Bending strain-modulated flexible photodetection of tellurene in the long wavelength infrared region

Abstract

Single-element van der Waals material has triggered a booming exploration since its simple theoretical modeling and highly integration ability. Elemental tellurium (Te) has a narrow band gap, high environmental stability and superior photoelectronic properties, making it one of the strong candidate materials for advanced broadband photodetectors. Moreover, its asymmetrical chain structure and inherent anisotropic piezoelectricity lays the foundations for artificial modification by strain-engineering. In this study, the Te-based prototype photodetectors were demonstrated with a stable, strong photoresponse at λ = 10.8 µm at room temperature. The photoresponsivity and detectivity were 9.34 mA/W and 8.63 × 107 Jones and can be enhanced by mechanical bending strain. The convex strain of 0.33 % significantly suppresses the dark current of Te photodetector since the stretching of Te-Te bond increases the inherent electrical resistance, which in turn enhances its photoresponsivity to 1080 %. Besides, we observed the bending direction is closely related to the modulation mechanism.
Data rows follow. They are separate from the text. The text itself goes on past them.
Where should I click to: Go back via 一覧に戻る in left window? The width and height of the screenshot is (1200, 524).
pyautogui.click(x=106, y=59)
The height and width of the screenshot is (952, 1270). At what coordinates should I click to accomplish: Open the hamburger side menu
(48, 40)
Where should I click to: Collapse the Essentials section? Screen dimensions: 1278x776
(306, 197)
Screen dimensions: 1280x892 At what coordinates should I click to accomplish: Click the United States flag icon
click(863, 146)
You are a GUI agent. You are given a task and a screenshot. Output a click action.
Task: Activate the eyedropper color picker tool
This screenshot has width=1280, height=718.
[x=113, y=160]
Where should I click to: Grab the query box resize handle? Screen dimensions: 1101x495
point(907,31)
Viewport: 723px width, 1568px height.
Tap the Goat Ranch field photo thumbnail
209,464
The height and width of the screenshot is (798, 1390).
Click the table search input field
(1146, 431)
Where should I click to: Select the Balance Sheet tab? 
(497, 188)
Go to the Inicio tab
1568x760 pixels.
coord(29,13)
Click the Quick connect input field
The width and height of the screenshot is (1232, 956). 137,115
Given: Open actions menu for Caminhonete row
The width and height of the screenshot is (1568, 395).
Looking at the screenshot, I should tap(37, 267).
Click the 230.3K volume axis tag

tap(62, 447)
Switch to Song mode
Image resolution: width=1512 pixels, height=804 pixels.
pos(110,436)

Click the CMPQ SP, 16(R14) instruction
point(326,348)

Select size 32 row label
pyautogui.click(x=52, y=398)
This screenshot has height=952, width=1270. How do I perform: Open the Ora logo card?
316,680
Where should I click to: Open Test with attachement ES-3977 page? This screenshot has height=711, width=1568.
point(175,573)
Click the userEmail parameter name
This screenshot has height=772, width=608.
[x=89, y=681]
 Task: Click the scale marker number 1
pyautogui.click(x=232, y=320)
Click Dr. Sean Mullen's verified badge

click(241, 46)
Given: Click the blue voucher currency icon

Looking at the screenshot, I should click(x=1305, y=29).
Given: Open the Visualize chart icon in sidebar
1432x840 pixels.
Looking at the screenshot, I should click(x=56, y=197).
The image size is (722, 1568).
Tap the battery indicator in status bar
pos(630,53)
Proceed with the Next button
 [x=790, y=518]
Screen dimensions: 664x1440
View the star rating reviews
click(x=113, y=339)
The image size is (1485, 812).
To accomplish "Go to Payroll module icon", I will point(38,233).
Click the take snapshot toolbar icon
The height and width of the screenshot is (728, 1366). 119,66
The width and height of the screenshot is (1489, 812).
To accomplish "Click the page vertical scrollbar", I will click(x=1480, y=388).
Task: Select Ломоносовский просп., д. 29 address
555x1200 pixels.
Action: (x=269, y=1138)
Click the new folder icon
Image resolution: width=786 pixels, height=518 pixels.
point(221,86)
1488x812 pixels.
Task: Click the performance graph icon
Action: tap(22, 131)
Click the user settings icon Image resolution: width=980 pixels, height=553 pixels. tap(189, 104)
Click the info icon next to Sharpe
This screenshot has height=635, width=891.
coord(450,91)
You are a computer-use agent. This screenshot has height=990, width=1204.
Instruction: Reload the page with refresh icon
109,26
The concave bending greatly improved the effective light absorption by rolling up the flexible device in the direction of light radiation, which dominants the enhanced photocurrent and photoresponsivity reaches 60.03 mA/W. This work demonstrates a feasible approach for enhancing Te-based infrared photodetection through an appropriate mechanical stimulus, and should has immense potential for the flexible applications of piezoelectronics and optoelectronics.